Text excerpt:
════════════════

And yet it’s always a mistake to take their frivolity at face value. They are serious not in spite of their facetiousness but by means of it. Even as “Buster Scruggs” is more frolicsome than, say, “No Country for Old Men” or “Inside Llewyn Davis,” it’s also in its way as haunting as either of those films.
Aesthetic pleasure has always occupied a crucial place in the Coen universe. They take evident delight in the mechanics of screenwriting and filmmaking — flaunting their ingenious wordplay, profligate storytelling and nimble editing (under the pseudonym Roderick Jaynes) — and also ensure that art, both lofty and popular, is integral to the experience of their characters.
Entertainment is poor compensation for the brute fact of mortality, but it’s what we have. And so Alice Longabaugh (Zoe Kazan), a young woman on the Oregon Trail whose brother has died and whose own survival prospects are precarious, stops to giggle at the antics of a colony of prairie dogs. A crusty prospector (Tom Waits), digging for an elusive pocket of gold in a pristine mountain valley, sings a wistful ballad, as does a gentlemanly bounty killer (Brendan Gleeson) during a tense stagecoach ride.

════════════════

Data:
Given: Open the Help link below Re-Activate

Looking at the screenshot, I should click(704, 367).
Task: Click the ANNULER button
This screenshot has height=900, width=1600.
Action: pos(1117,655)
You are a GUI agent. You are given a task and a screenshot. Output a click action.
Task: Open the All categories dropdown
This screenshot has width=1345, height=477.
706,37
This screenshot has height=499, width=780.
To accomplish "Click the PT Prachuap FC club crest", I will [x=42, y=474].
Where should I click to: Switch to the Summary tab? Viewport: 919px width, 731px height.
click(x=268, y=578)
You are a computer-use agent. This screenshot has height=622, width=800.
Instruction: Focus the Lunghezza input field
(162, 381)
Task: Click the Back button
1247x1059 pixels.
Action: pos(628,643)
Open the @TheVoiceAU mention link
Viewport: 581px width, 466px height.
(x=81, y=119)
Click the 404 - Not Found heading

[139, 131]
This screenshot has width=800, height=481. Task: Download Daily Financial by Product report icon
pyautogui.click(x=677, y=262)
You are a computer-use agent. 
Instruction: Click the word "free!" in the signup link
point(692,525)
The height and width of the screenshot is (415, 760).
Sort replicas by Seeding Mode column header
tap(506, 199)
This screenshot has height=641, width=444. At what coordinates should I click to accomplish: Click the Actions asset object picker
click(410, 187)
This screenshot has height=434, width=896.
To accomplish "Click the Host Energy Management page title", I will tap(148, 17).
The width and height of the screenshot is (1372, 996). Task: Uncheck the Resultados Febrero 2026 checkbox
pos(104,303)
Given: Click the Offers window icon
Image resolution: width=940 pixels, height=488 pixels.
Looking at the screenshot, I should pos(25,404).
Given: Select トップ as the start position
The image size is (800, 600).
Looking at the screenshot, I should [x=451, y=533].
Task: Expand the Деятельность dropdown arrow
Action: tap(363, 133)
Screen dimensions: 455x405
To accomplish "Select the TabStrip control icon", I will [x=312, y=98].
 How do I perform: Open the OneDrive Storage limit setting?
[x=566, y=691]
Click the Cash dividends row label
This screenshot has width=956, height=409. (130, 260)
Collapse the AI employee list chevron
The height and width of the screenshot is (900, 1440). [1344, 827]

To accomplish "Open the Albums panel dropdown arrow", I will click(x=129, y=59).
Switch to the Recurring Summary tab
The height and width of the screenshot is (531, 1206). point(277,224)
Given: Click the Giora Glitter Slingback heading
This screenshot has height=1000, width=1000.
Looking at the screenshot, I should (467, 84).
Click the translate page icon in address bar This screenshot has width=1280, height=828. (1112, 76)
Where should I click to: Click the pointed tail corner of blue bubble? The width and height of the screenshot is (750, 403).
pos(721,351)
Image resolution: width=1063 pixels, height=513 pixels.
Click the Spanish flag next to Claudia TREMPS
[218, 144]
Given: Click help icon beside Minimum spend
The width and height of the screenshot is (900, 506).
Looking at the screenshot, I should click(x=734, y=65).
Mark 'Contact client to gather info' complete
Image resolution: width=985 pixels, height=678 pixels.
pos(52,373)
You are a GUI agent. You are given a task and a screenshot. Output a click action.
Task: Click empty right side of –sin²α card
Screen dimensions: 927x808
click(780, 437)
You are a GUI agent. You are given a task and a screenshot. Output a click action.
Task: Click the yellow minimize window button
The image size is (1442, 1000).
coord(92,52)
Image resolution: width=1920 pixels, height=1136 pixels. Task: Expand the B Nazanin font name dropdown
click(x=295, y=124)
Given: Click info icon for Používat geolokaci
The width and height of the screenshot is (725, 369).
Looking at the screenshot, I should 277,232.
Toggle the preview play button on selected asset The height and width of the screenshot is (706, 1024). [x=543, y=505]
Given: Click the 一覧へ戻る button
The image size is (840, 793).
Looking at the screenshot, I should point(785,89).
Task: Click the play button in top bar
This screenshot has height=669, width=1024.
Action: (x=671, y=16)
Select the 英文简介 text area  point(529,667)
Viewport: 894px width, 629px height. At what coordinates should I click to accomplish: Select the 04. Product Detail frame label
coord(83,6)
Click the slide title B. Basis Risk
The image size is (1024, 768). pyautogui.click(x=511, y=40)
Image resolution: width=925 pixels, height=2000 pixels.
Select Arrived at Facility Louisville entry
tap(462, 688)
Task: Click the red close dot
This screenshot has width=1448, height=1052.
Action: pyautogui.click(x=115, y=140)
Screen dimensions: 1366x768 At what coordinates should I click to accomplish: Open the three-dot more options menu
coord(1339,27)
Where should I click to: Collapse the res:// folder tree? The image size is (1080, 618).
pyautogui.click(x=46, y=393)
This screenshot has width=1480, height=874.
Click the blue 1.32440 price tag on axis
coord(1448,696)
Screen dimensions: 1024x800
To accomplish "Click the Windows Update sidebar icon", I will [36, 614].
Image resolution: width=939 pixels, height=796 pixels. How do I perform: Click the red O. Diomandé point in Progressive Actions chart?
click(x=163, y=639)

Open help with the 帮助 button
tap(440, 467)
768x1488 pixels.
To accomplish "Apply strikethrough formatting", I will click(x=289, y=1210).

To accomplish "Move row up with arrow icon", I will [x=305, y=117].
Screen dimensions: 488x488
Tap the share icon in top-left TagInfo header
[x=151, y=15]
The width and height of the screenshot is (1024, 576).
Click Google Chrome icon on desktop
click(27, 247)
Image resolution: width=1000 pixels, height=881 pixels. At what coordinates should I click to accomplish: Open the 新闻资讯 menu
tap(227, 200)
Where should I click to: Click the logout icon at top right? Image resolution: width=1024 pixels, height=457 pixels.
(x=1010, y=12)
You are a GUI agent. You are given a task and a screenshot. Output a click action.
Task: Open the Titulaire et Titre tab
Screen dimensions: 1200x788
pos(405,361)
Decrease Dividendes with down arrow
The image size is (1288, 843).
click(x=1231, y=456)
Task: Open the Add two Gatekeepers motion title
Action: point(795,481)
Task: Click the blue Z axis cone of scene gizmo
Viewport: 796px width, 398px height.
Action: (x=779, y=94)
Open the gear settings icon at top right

════════════════

Work item: Reproduce the passage on the Coens and "Buster Scruggs" in full, word for word.

Written answer:
And yet it’s always a mistake to take their frivolity at face value. They are serious not in spite of their facetiousness but by means of it. Even as “Buster Scruggs” is more frolicsome than, say, “No Country for Old Men” or “Inside Llewyn Davis,” it’s also in its way as haunting as either of those films.
Aesthetic pleasure has always occupied a crucial place in the Coen universe. They take evident delight in the mechanics of screenwriting and filmmaking — flaunting their ingenious wordplay, profligate storytelling and nimble editing (under the pseudonym Roderick Jaynes) — and also ensure that art, both lofty and popular, is integral to the experience of their characters.
Entertainment is poor compensation for the brute fact of mortality, but it’s what we have. And so Alice Longabaugh (Zoe Kazan), a young woman on the Oregon Trail whose brother has died and whose own survival prospects are precarious, stops to giggle at the antics of a colony of prairie dogs. A crusty prospector (Tom Waits), digging for an elusive pocket of gold in a pristine mountain valley, sings a wistful ballad, as does a gentlemanly bounty killer (Brendan Gleeson) during a tense stagecoach ride.